> _Task prompt_
In the part of the listing that opens with the line containing "The height and width of the screenshot is (500, 750)." and runs through the end of the listing, switch "dropdown" to "menu". Write out those lines again with nothing else changed.

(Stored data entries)
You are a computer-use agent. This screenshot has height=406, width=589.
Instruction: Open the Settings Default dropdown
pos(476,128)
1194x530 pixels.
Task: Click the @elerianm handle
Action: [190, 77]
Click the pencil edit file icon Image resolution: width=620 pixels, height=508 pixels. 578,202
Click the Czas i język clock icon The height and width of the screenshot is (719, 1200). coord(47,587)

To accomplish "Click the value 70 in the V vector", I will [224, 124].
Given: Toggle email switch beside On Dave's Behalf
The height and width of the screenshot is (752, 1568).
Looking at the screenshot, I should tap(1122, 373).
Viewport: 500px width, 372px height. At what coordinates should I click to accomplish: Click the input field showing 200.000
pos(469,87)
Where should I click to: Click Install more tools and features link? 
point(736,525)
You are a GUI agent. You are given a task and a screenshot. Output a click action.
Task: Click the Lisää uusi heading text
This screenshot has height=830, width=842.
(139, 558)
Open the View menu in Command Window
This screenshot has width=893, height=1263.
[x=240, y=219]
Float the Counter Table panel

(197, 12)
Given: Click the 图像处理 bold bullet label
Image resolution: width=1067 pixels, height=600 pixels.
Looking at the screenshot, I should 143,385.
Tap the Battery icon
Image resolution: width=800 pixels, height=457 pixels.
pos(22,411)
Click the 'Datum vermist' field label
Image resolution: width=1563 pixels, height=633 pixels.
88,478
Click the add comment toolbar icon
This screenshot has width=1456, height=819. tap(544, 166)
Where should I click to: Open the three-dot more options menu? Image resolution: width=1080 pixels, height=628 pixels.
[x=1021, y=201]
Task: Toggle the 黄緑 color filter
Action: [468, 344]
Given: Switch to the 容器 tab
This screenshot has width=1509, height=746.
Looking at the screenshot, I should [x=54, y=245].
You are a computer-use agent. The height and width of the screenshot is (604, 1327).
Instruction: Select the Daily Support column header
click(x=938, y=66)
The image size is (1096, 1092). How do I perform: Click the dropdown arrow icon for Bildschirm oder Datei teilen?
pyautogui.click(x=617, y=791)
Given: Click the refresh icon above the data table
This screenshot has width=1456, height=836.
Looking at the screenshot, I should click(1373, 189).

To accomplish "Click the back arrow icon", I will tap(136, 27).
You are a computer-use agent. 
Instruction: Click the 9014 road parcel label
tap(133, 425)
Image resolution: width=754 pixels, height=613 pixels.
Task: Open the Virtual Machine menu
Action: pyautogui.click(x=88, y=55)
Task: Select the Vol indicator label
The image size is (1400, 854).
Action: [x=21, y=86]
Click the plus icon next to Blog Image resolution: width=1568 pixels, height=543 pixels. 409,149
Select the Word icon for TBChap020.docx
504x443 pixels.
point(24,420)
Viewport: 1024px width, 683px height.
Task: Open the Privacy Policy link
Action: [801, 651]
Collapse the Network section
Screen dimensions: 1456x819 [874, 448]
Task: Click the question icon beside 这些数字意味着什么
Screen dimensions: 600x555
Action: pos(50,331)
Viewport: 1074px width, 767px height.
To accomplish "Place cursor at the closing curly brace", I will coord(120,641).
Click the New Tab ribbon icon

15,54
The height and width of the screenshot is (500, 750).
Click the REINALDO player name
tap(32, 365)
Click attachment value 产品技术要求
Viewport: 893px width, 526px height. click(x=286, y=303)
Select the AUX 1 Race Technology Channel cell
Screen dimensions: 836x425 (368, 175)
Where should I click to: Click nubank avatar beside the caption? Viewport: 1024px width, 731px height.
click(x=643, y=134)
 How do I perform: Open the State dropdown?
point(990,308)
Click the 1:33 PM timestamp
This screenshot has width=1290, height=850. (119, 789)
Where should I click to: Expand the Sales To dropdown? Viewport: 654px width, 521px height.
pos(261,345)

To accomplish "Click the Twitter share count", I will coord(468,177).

> _Result of the exercise_
The height and width of the screenshot is (500, 750).
Click the REINALDO player name
tap(32, 365)
Click attachment value 产品技术要求
Viewport: 893px width, 526px height. click(x=286, y=303)
Select the AUX 1 Race Technology Channel cell
Screen dimensions: 836x425 (368, 175)
Where should I click to: Click nubank avatar beside the caption? Viewport: 1024px width, 731px height.
click(x=643, y=134)
 How do I perform: Open the State menu?
point(990,308)
Click the 1:33 PM timestamp
This screenshot has width=1290, height=850. (119, 789)
Where should I click to: Expand the Sales To menu? Viewport: 654px width, 521px height.
pos(261,345)

To accomplish "Click the Twitter share count", I will coord(468,177).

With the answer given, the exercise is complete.